▶ [Directions]:
For each line below that includes the word "agent", make a copy.

Pixel coordinate grounding data
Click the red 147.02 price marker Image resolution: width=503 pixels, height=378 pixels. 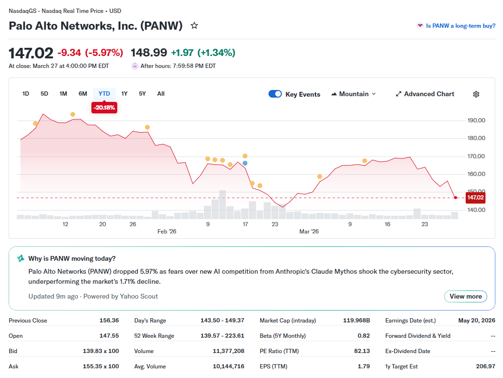pyautogui.click(x=475, y=198)
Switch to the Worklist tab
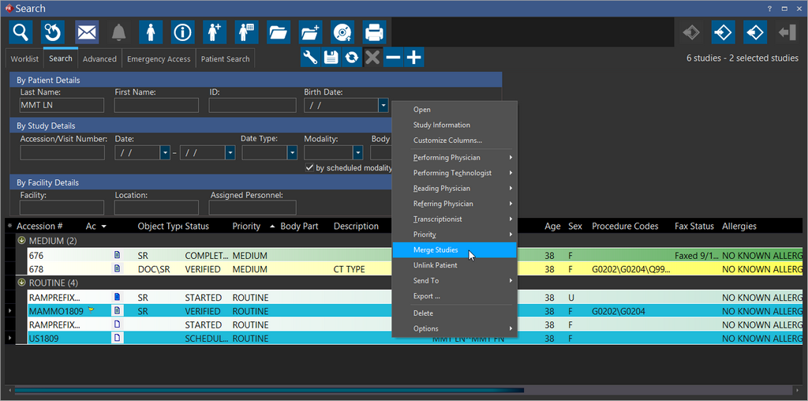Viewport: 808px width, 401px height. point(24,59)
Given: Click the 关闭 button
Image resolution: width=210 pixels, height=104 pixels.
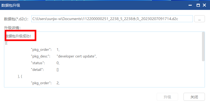Looking at the screenshot, I should click(194, 97).
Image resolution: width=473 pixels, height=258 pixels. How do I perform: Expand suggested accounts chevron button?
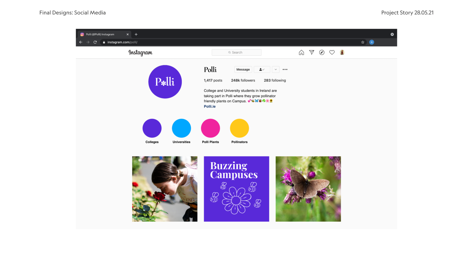point(276,69)
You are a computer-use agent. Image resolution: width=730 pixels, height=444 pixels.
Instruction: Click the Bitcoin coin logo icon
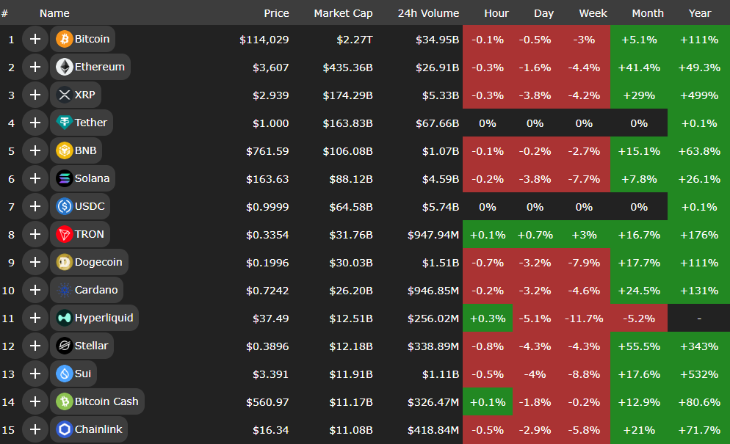[64, 39]
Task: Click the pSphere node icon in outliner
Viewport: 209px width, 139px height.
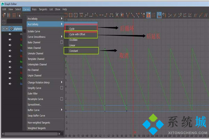Action: click(11, 28)
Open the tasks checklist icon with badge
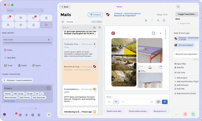The image size is (202, 121). (8, 18)
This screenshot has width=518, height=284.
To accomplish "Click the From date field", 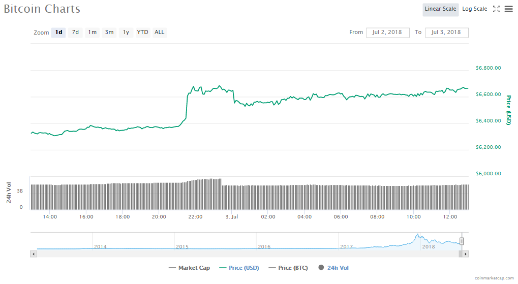I will tap(387, 33).
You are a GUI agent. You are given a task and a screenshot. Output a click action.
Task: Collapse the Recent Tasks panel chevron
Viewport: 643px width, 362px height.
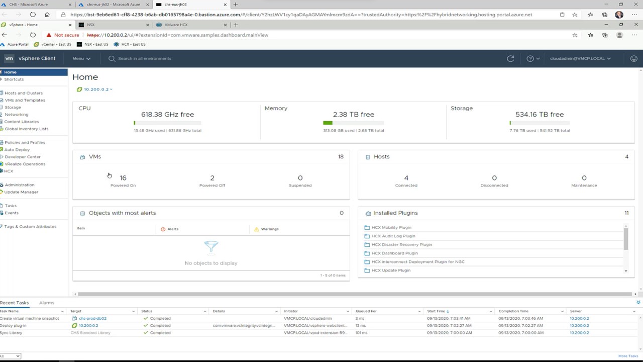[x=638, y=302]
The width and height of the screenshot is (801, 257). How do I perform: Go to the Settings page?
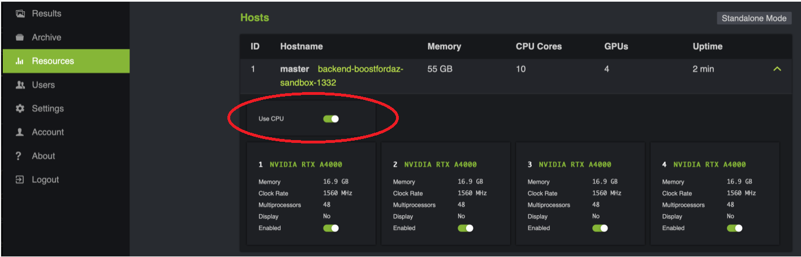point(48,108)
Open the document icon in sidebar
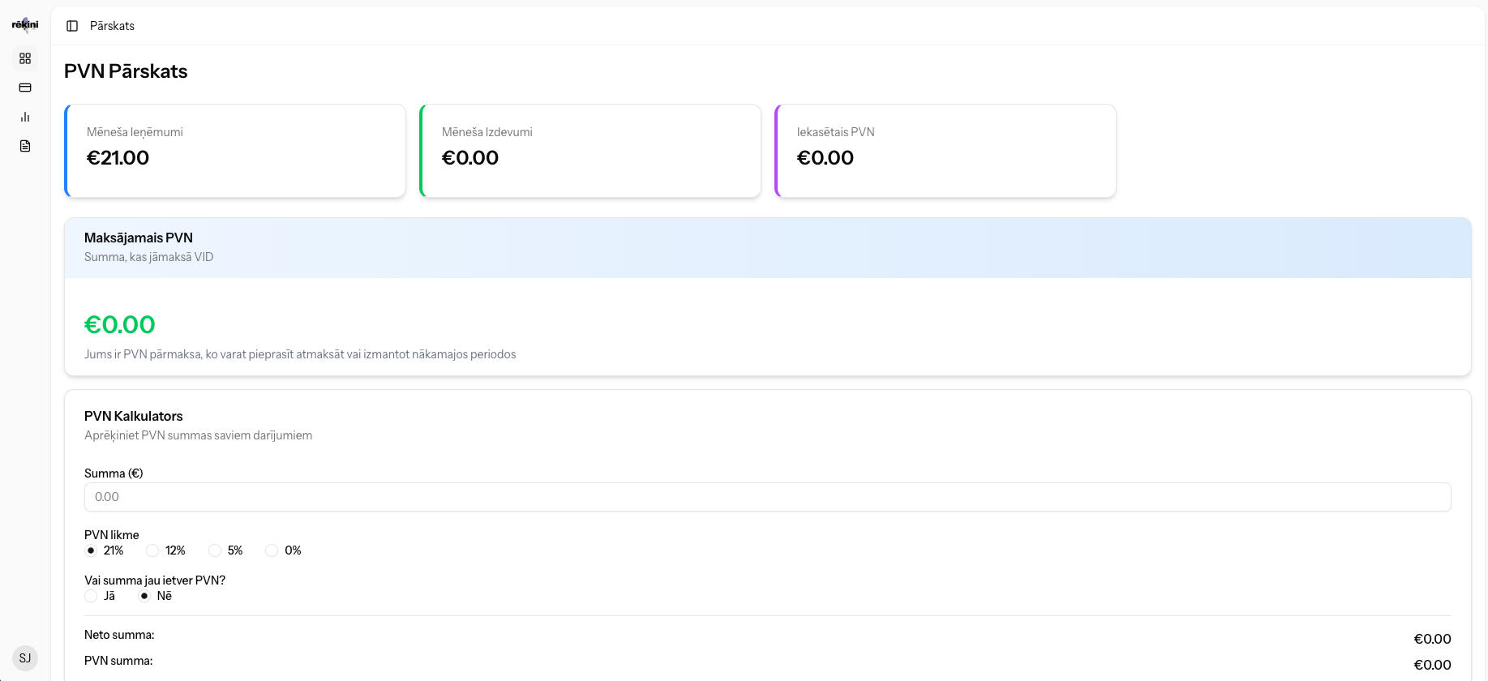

▶ [Solution below]:
You are a computer-use agent. Image resolution: width=730 pixels, height=444 pixels.
You are a GUI agent. You are given a task and a screenshot. Output a click action.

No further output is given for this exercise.